Neste sentido a CDU propõe que seja estabelecido um protocolo entre o Município, a AEPL, a Universidade do Minho, a Universidade Fernando Pessoa, o Politécnico de Viana do Castelo, a Escola Profissional Agrícola e a Escola Superior Agrária para que seja feito um estudo com a finalidade de que tipo de empresas, que viabilidade das zonas industriais e que política e acções a desenvolver para atrair investimento para o desenvolvimento económico e social do Concelho.

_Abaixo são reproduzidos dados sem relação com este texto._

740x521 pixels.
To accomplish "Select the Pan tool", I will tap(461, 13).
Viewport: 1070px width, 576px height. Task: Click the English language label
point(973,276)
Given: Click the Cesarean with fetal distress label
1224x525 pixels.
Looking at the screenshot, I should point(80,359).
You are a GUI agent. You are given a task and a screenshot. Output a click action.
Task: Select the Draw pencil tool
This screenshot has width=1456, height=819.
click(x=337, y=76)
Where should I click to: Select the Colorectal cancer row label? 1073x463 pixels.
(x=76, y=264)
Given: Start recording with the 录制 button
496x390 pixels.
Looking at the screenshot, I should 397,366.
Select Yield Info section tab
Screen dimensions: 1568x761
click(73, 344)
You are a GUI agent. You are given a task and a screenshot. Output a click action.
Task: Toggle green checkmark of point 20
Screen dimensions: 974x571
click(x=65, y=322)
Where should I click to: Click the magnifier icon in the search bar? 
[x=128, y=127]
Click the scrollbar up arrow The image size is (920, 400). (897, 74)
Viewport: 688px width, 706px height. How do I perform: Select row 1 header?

No entendimento da CDU a realidade nos dias de hoje é totalmente contrária a esta perspectiva, os pólos industriais existentes (Queijada e Gemieira) estão completamente desocupadas e praticamente sem indústrias implantadas. Desde Outubro de 2007 as solicitações para instalação de novas empresas nos Pólos Industriais do Concelho são praticamente nulas, como se pode constatar por leitura feita às actas das reuniões do executivo municipal. Pois somente houveram pedidos de instalação de empresas para a Gemieira (2) e Queijada um pouco mais (6). O que sobressai nestes pedidos é a justificação dos mesmos porque dá a impressão que os pedidos são para implantação de armazéns e não de empresas de produção que tem a finalidade de criar postos de trabalho. Também é referido pela CEVAL – Conselho Empresarial dos Vales do Lima e do Minho, na sua página na Internet, que o pólo empresarial e industrial da Queijada está em execução de projecto e o pólo empresarial e industrial da Gemieira refere as empresas instaladas das quais algumas destas já não estão a laborar, outras estão numa fase de despedimento colectivo, outra já mudou para outro pólo industrial fora do Concelho e ainda uma outra que dá a impressão que são somente escritórios de uma imobiliária. Estes são alguns exemplos que ilustram bem o quanto é necessário procurar uma outra dinâmica e uma outra política por parte do Município para atrair investidores para as Zonas Industriais do nosso Concelho. Naturalmente não são multinacionais como a “Eurowire” com Sede na Grécia que recorreu dos projectos do QREN, (é uma empresa de produção de arame e cabos de aço) não refere quantos postos de trabalho vão ser criados (mais nos parece que vai ser um espaço para estaleiros de arame).
A evolução económica e social do nosso Concelho acentuou as tendências negativas que se vêm fazendo sentir de há alguns anos a esta parte com o encerramento e deslocalização de várias empresas que debilitou os sectores produtivos da região, como a indústria transformadora (têxtil, calçado e agro-alimentar “queijo limiano etc.”, e por outro lado a degradação das relações sociais, verificando-se um crescimento cada vez mais elevado do desemprego, o aumento do emprego precário, e o prosseguimento de baixos índices salariais. É necessário e urgente inverter esta tendência e no entendimento da CDU uma das medidas a tomar é procurar a implantação de outro tipo de empresas. O Concelho precisa, de facto, de novos empregos mas de empregos em sectores com elevada incorporação de tecnologia e com elevado valor acrescentado.
Neste sentido a CDU propõe que seja estabelecido um protocolo entre o Município, a AEPL, a Universidade do Minho, a Universidade Fernando Pessoa, o Politécnico de Viana do Castelo, a Escola Profissional Agrícola e a Escola Superior Agrária para que seja feito um estudo com a finalidade de que tipo de empresas, que viabilidade das zonas industriais e que política e acções a desenvolver para atrair investimento para o desenvolvimento económico e social do Concelho.